1.7. der unmittelbar nachgeschaltete Tragluftbalken (2, 3, 12, 14.1, 14.2, 14.3, 22, 23, 30, 31, 32, 40, 41, 42, 50, 60) ist in einer Entfernung vom Walzenspalt der beiden Walzen (10, 20) angeordnet, die das 0,3- bis 1-fache des Walzendurchmessers beträgt, vorzugsweise das 0,5- bis 0,8-fache."
II. Gegen die Patenterteilung hat die Beschwerdeführerin (Einsprechende) wegen mangelnder Neuheit und mangelnder erfinderischer Tätigkeit (Artikel 100 a) EPÜ) Einspruch eingelegt. Sie stützte sich dabei im wesentlichen auf folgende Engegenhaltungen:
D1 CA-A-1 221 569;
D2 R. Rantanen, Pigmentieren mit der Filmleimpresse, 15. PTS Streicherei-Symposium - 17.-20.09.91, München; und
D4 Valmet Sym-Sizer, 6.1994, Firmenbroschüre.
Ein Einwand unter Artikel 100 b) EPÜ wurde während des Einspruchsverfahrens zurückgezogen.
III. In ihrer Entscheidung hat die Einspruchsabteilung festgestellt, dass die beanspruchten Prioritäten aus zwei früheren deutschen Anmeldungen nicht wirksam seien, weil keine dieser Anmeldungen das Merkmal 1.7 gemäß Anspruch 1 offenbare. Demzufolge sei Dokument D4 Stand der Technik und unter Artikel 54 (2) EPÜ zu berücksichtigen. Die Einspruchsabteilung hat die Neuheit des Streitgegenstandes indes anerkannt, weil - in Anlehnung an die Kammerentscheidung T 204/83 - Merkmal 1.7. aus den diesbezüglich zitierten Skizzen des vorgelegten Stands der Technik nicht eindeutig ableitbar sei. Sie hat auch erfinderische Tätigkeit für den Streitgegenstand anerkannt, weil dem zitierten Stand der Technik nicht zu entnehmen sei, dass Merkmal 1.7 für den Orangenschalen-Effekt, dessen Verringerung dem Streitpatent als technische Aufgabe zugrunde liege, eine Rolle spiele.

§ **Übungsteile**
1) Welcher Einwand wurde laut dem Seitenauszug zum Einspruchsverfahren während dieses Verfahrens zurückgezogen?
2) Setze den Seitenauszug zum Einspruchsverfahren nach seinem letzten Satz fort.
Die Auflistung spielt hierfür keine Rolle.

§ **Bereitgestellte Angaben**
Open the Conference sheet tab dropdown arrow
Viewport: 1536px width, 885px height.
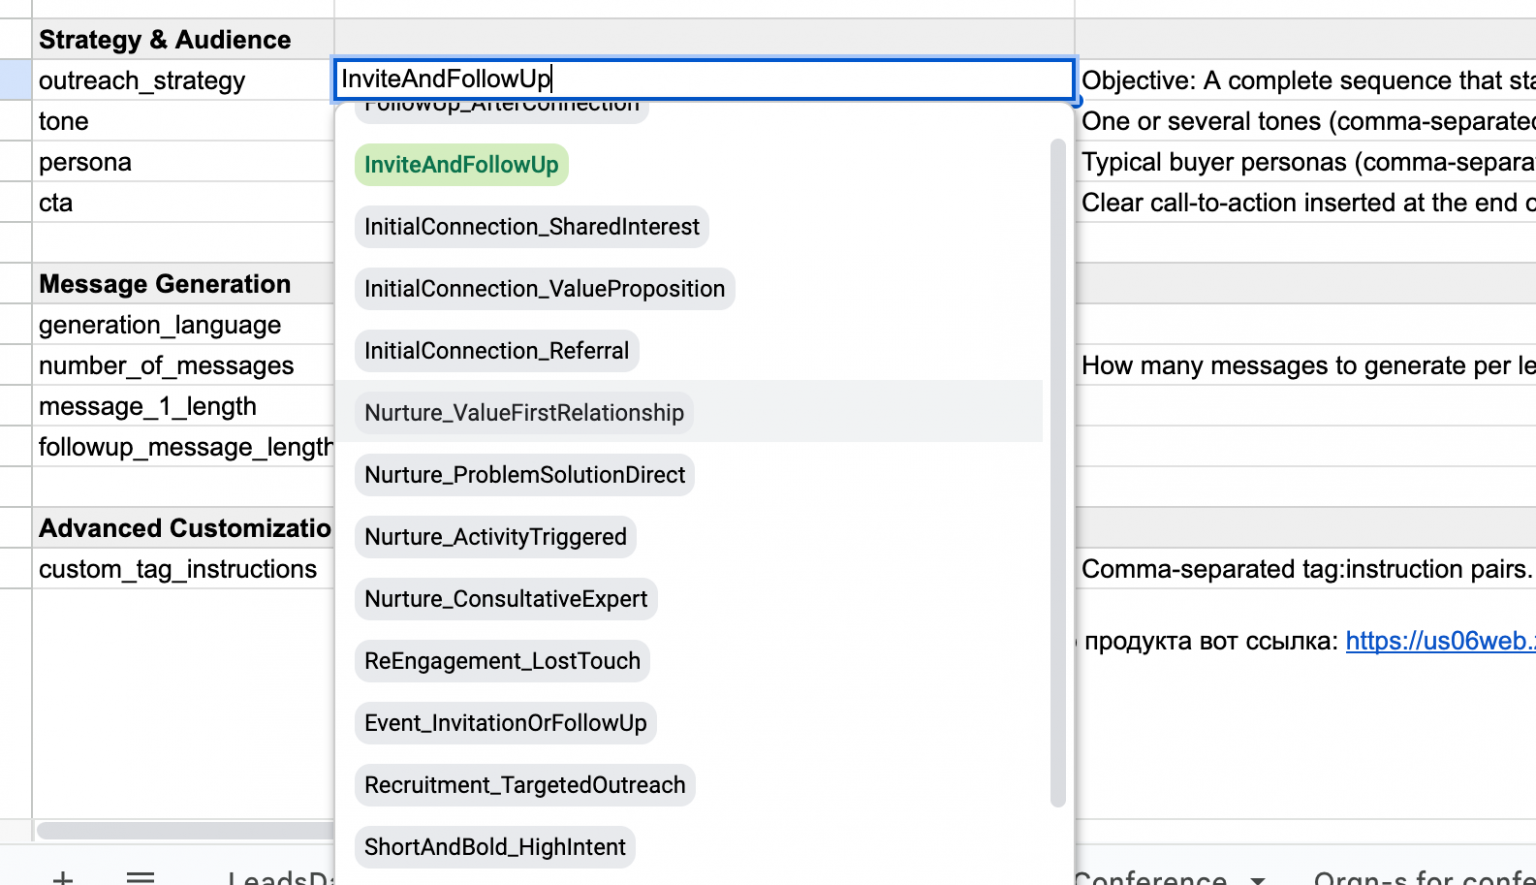click(x=1259, y=877)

§ **Ergebnisse nacheinander**
1) Ein Einwand unter Artikel 100 b) EPÜ.

2)
IV. Mit ihrer Beschwerdebegründung machte die Beschwerde-führerin erstmals offenkundige Vorbenutzung des Streit-gegenstandes durch die Pilotanlage ihres eigenen Valmet-Sym-Sizers in Rautpojha, Finnland geltend, welche ab 1. April 1992 in verschiedenen Veranstaltungen bzw. Präsentationen und ohne jede Geheimhaltungsverpflichtung einer breiten Öffentlichkeit zugänglich gewesen sei. Die Beschwerdeführerin bot hierzu Zeugenbeweis an.
V. Mit Bescheid vom 4. Oktober 2002 wies die Beschwerde-kammer darauf hin, dass der Einwand der offenkundigen Vorbenutzung möglicherweise als verspätet nicht zu berücksichtigen sei.
Mit Schreiben vom 4. Juni 2003 reichte die Beschwerde-führerin als Dokument D5 Kopien aus einem Buch aus dem Jahre 1983 mit dem Titel "Paperin Valmistus", Seiten 756 bis 759 ein sowie, als Dokument D6, eine englische Übersetzung einer Textpassage daraus.
VI. Am 6. Juni 2003 fand eine mündliche Verhandlung vor der Beschwerdekammer statt, in deren Verlauf die Beschwerdegegnerin (Patentinhaberin) einen geänderten Satz von sieben Patentansprüchen gemäß Hilfsantrag I vorlegte. Ein zweiter Hilfsantrag wurde während der mündliche Verhandlung wieder zurückgezogen.
Anspruch 1 des somit einzigen Hilfsantrages enthält gegenüber dem erteilten folgendes zusätzliche Merkmal:
"1.8 der auf den Walzenspalt folgende Tragluftbalken (12.1) ist derart angeordnet, daß die Papierbahn die eine der beiden Walzen nach dem Walzenspalt umschlingt."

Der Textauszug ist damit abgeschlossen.